About the role
As an IT infrastructure engineer, you will be responsible for establishing infrastructure from the ground up, capacity planning, disaster recovery, and day-to-day operations. You will manage, configure, and monitor our IT infrastructure, including automated backups; ensure the security and availability of resources; and work closely with engineering and operations teams to provide a robust, scalable IT infrastructure that supports our AI and robotics development workflows.
Your Responsibilities
-
Infrastructure Architecture & Operations: Design, implement, and maintain on-premise IT infrastructure (compute, storage, networking). Perform capacity planning and develop/execute backup and disaster recovery strategies. Maintain comprehensive infrastructure documentation.
-
Physical Data Center & Cloud Infrastructure: Manage and monitor on-premise IT facilities (servers, cooling, power) and hardware. Design and provision storage and compute/GPU infrastructure for high-performance workloads (ML/AI).
-
Enterprise Networking: Design and implement WAN/LAN/WiFi network topology with proper segmentation and security controls (firewalls, IDS/IPS). Configure and manage enterprise networking equipment (switches, routers, load balancers).
-
System Administration & Support: Deploy and manage Linux server infrastructure.
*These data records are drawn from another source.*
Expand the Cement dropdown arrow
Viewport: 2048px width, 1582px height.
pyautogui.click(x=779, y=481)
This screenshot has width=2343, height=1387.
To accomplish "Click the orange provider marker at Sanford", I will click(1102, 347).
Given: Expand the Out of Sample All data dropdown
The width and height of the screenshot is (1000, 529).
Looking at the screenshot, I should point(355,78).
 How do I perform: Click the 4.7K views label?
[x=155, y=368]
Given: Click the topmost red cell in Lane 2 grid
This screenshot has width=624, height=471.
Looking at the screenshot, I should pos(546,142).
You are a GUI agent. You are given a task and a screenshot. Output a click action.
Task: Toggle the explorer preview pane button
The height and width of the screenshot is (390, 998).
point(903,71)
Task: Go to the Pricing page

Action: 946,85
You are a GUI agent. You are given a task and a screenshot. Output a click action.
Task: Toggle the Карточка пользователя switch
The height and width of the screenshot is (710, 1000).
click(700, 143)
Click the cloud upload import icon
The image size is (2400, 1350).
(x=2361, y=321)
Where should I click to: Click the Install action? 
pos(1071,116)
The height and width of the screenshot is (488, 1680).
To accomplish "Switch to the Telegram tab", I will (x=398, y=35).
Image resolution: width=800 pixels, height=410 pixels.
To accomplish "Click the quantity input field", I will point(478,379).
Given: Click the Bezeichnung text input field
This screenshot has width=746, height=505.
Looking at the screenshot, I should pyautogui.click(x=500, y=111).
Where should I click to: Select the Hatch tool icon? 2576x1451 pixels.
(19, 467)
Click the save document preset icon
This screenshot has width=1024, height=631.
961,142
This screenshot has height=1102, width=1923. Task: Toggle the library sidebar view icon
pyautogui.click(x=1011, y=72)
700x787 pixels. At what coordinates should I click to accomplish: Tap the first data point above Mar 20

Configure and deploy employee workstations (Linux, macOS, Windows) and manage IT equipment procurement. Provide technical troubleshooting and support. Manage user accounts with SSO.
-
Vendor Management: Establish and manage relationships with technology vendors, negotiate contracts, and coordinate with service providers (ISPs, colocation).
Essential Skills
-
Proven track record in building or transforming infrastructure.
-
Deep expertise in enterprise networking (WAN/LAN, VLANs, routing, switching, firewalls, VPNs).
-
Strong hands-on experience with server hardware assembly, configuration, and maintenance.
-
Expert knowledge of storage (RAID, SAN/NAS) and backup/recovery solutions.
-
Experience with Linux server administration and troubleshooting.
-
Solid understanding of data center operations (power, cooling, security).
-
Hands-on experience provisioning and managing GPU infrastructure.
-
Scripting skills (Python, Bash) for automation.
-
Experience with Infrastructure-as-Code (Terraform, Ansible).
-
Strong problem-solving and troubleshooting skills for complex hardware and network issues.
-
Excellent documentation and communication skills.
-
Self-motivated and able to work independently in a fast-paced environment.